== Your instructions ==
Make an exact copy of each entry, leaving out every picture.

Stored data entries:
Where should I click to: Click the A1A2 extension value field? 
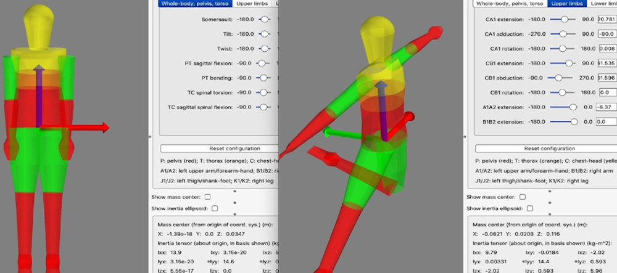click(x=607, y=107)
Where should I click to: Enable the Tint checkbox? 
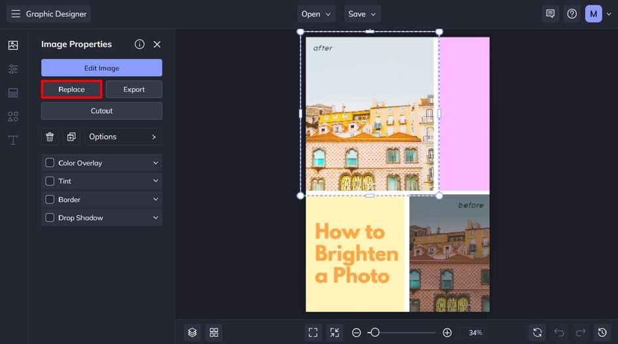(x=50, y=181)
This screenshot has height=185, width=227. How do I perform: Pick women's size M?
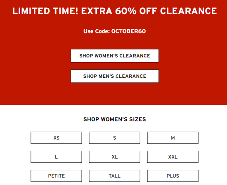173,138
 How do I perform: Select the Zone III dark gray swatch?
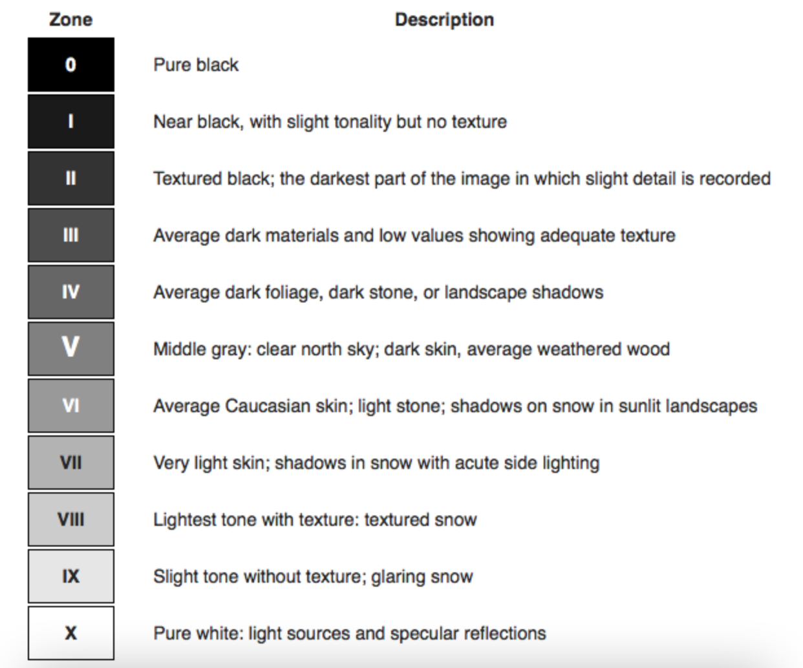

== Response for this exercise ==
Where should I click to: Click the A1A2 extension value field? 
click(x=607, y=107)
Where should I click to: Enable the Tint checkbox? 
(x=50, y=181)
This screenshot has height=185, width=227. How do I perform: Pick women's size M?
173,138
 How do I perform: Select the Zone III dark gray swatch?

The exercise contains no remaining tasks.